(DATA SHOWN Opens)

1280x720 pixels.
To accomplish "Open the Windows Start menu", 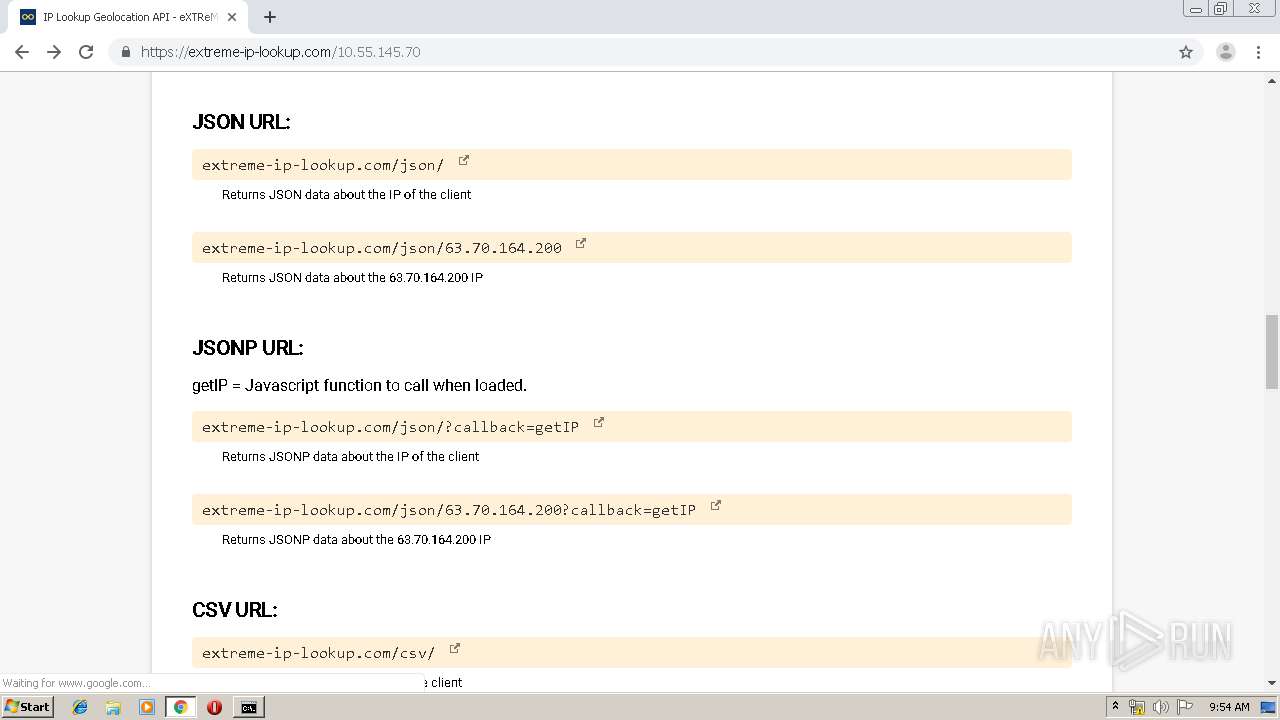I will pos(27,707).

(DATA SHOWN Closes)
(DATA SHOWN Opens)

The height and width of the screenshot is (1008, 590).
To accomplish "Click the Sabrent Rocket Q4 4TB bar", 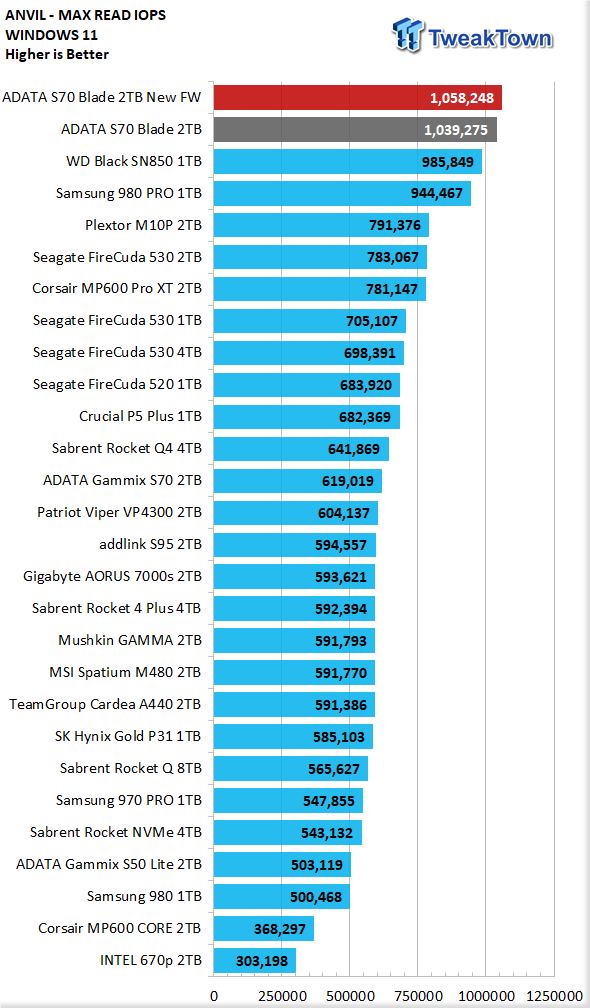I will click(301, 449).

(DATA SHOWN Closes)
(DATA SHOWN Opens)

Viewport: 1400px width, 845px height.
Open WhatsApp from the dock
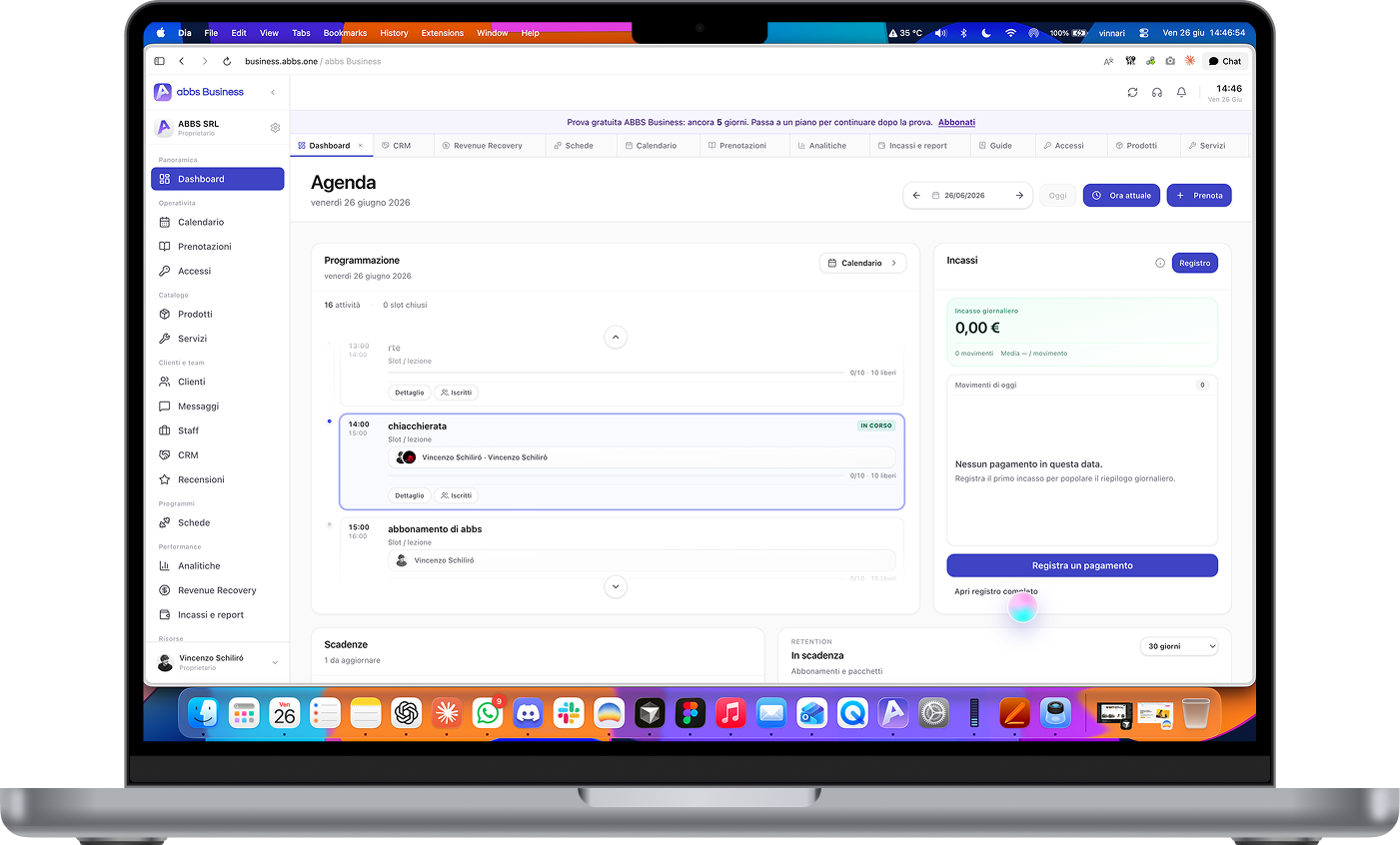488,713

(DATA SHOWN Closes)

EXERCISE REQUIREMENTS:
Pull out each line of the entries that contains "height".

RESPONSE FOR THIS EXERCISE:
The height and width of the screenshot is (1008, 590).
Viewport: 1400px width, 845px height.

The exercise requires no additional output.